**** DADOS FORNECIDOS
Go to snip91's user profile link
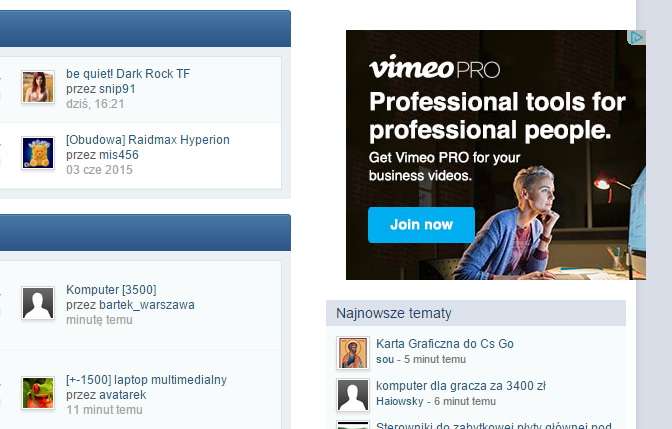This screenshot has width=672, height=429. [114, 89]
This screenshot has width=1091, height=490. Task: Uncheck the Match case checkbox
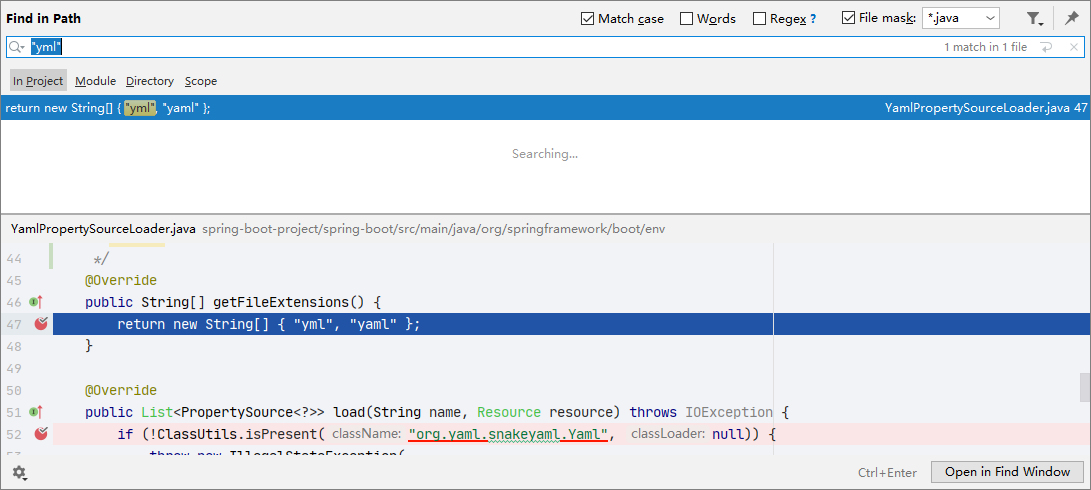coord(588,19)

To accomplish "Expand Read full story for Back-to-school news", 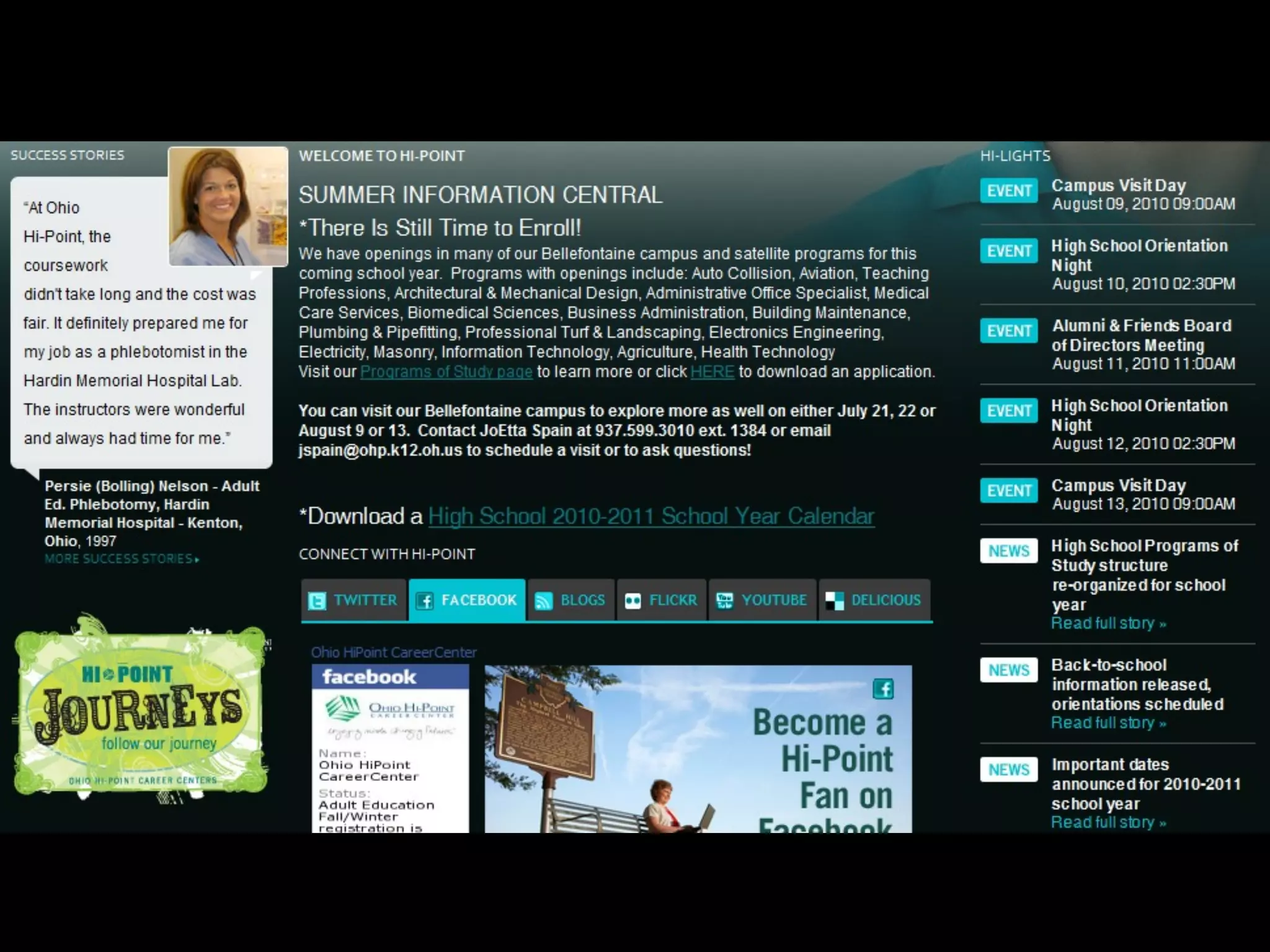I will (x=1108, y=723).
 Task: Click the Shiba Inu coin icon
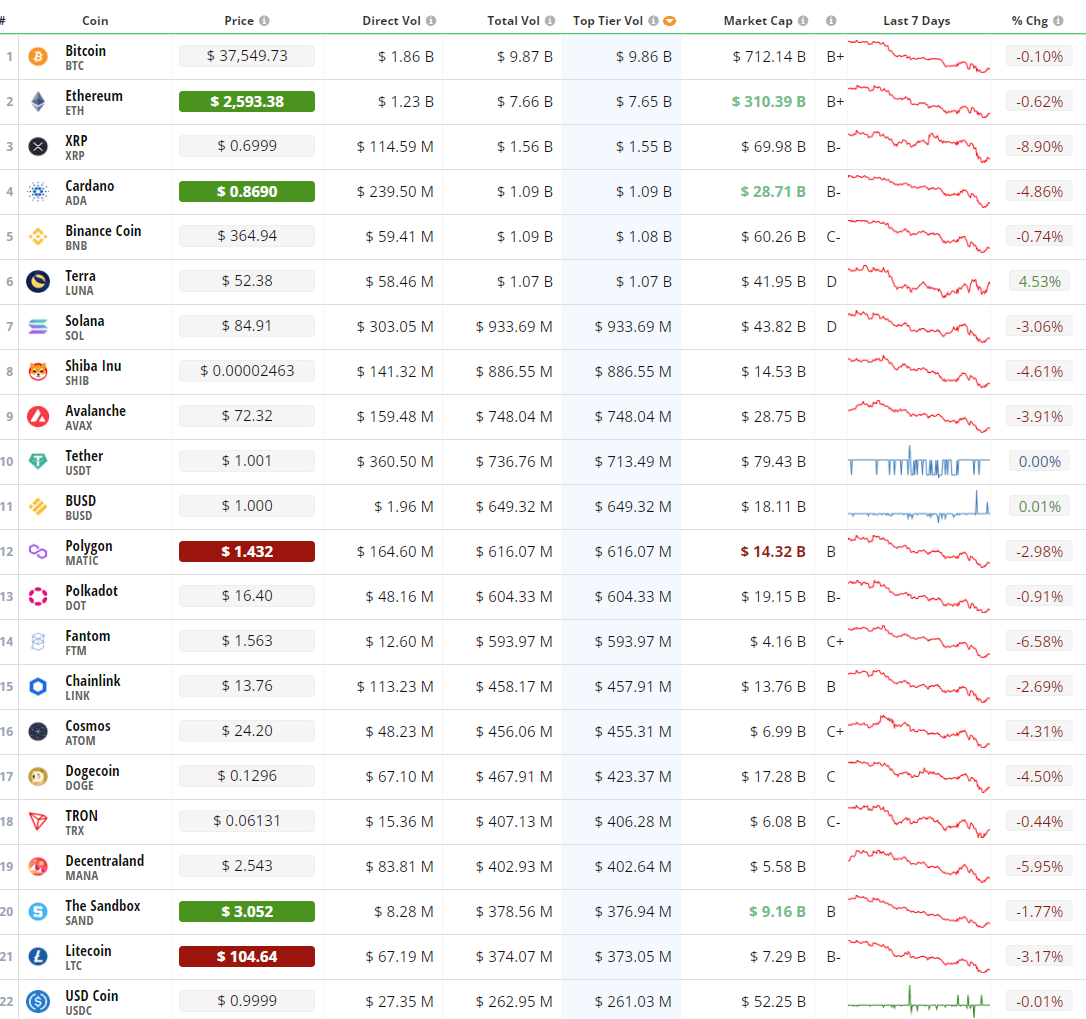pyautogui.click(x=38, y=372)
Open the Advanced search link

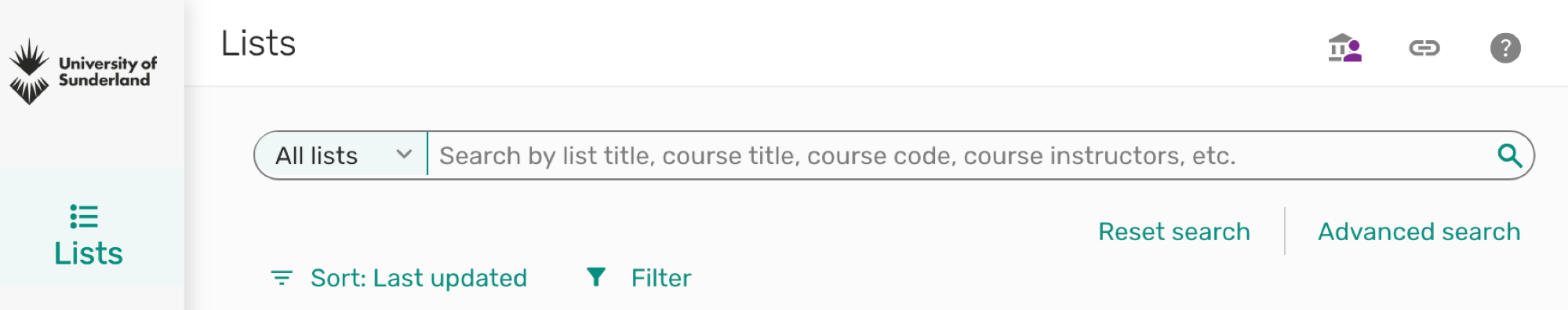click(x=1419, y=232)
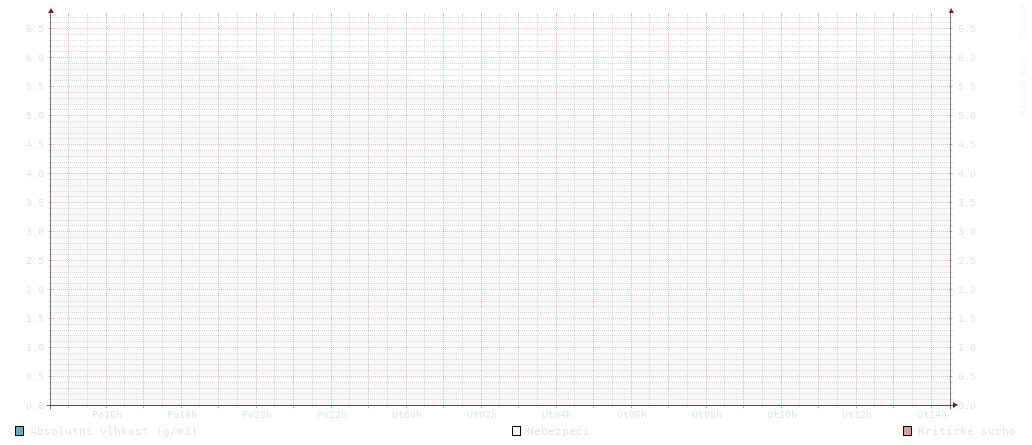Click the blue Absolutní vlhkost legend swatch
The height and width of the screenshot is (445, 1032).
point(20,431)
********
--- OBJETIVO DA TAREFA ---
Informe quantas linhas acima contêm a palavra "link", diferenciando maiúsculas de minúsculas. Responda somente com o número.

--- TAREFA CONCLUÍDA ---
2